Decision making

annie duke how to decide

Ever closed the book Thinking in Bets and thought, “Okay, Annie Duke just told me how to decide, but how do I actually DO it tomorrow morning when I’m staring at three job offers, two grad-school acceptance letters and a lease that expires in ten days?”

Good news. You don’t need a poker table, a PhD in behavioural science, or a Vegas pit boss yelling “clock’s ticking!” You only need a free StaMatrix account and about seven minutes. Below I’ll show you how to turn Annie Duke’s decide-better tricks into a living, breathing decision matrix that spits out the mathematically “least-bad” choice—while still respecting your gut.

Why “annie duke how to decide” keeps trending

Google Trends shows the phrase annie duke how to decide spiking every April and September—right when college acceptances and Q3 career moves hit. People aren’t looking for another TED talk; they want a worksheet that does the deciding for them. That’s exactly what StaMatrix built: a turbo-charged worksheet that updates in real time while you sip coffee.

1. Start with Annie Duke’s 6 “decide” questions

In her books Duke makes you ask:

  1. What’s the decision?
  2. What are the possible futures?
  3. What do you want to happen?
  4. Which outcomes would surprise you?
  5. How wrong could you be?
  6. What’s the outside view?

StaMatrix turns those questions into column headers automatically. Type “Should I move to Austin or stay in Chicago?” into the AI assistant and it pre-loads:

2. Turn “probability” into slider bars (no math degree required)

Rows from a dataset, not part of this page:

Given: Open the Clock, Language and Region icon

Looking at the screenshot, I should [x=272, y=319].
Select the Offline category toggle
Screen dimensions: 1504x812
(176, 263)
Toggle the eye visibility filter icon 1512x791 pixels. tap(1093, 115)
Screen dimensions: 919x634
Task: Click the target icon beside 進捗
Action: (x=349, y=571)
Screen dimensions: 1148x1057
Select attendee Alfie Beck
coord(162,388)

Duke keeps hammering “don’t be 100 % sure of anything.” StaMatrix lets you stay humble: slide each option’s score anywhere from 0–100. The app instantly re-computes expected value so you literally see your uncertainty instead of just feeling it.

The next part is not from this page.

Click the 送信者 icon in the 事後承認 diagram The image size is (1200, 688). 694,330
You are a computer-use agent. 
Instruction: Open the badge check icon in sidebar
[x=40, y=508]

annie duke how to decide on career moves—live example

Let’s say you’re a 29-year-old UX designer. Your matrix looks like this:

Option Salary Equity upside Remote culture Learning curve StaMatrix score
Startup A 92/100 95/100 60/100 90/100 89.4
Consultancy B 88/100 40/100 95/100 70/100 78.1

Without the matrix, the higher salary at A feels bigger than it actually is. With the matrix you notice the weighted difference is only 2.3 points—basically a coin flip. That triggers Duke’s next rule: look for reversible decisions. If you can jump ship in 18 months, stop agonising and flip the coin.

3. Use “kill criteria” columns to quit on time

Duke’s protégés set kill criteria in advance. In StaMatrix just add two extra parameters:

When the combined score drops below your preset red line, the cell turns crimson. No midnight panic needed—the matrix literally tells you when to fold.

But I hate spreadsheets!—annie duke how to decide for non-nerds

StaMatrix is not Excel in the cloud. You can:

Common traps even Annie Duke fans fall into

Trap 1 – Analysis paralysis

You add 22 parameters because “more data = better.” Nope. StaMatrix nudges you: “You’re past 7 criteria; consider grouping or deletion.” Listen to the nudge.

Trap 2 – Hindsight bias

After you choose, you’ll swear you “knew it all along.” StaMatrix timestamps every score change so you can pull up the actual numbers when your ego rewrites history.

Trap 3 – Outcome blindness

Duke reminds us bad outcomes ≠ bad decisions. Keep the matrix file in Google Drive; revisit it quarterly. If the process was solid, give yourself a high-five even if the stock tanked.

Try it right now—30-second micro-tutorial

  1. Open stamatrix.com
  2. Click “Let the AI build it for me.”
  3. Type: “Follow Annie Duke how to decide method to pick between two job offers in different cities.”
  4. Watch the table auto-populate.
  5. Tweak the weights until the top score feels right—that’s your intuition talking back to the math.
  6. Hit “Share” and text the link to your mentor. Instant feedback, zero inbox clutter.

Bottom line

Annie Duke taught the world that deciding is a skill, not a personality trait. StaMatrix hands you the gym equipment. Build the muscle once, and every future choice—from sushi orders to sperm-donor profiles—gets faster, calmer, and surprisingly fun.

So next time you catch yourself Googling annie duke how to decide at 2 a.m., close the 47th tab, open StaMatrix, and go to sleep. The answer will be waiting—objective, transparent, and 100 % bias-free—when your coffee’s ready.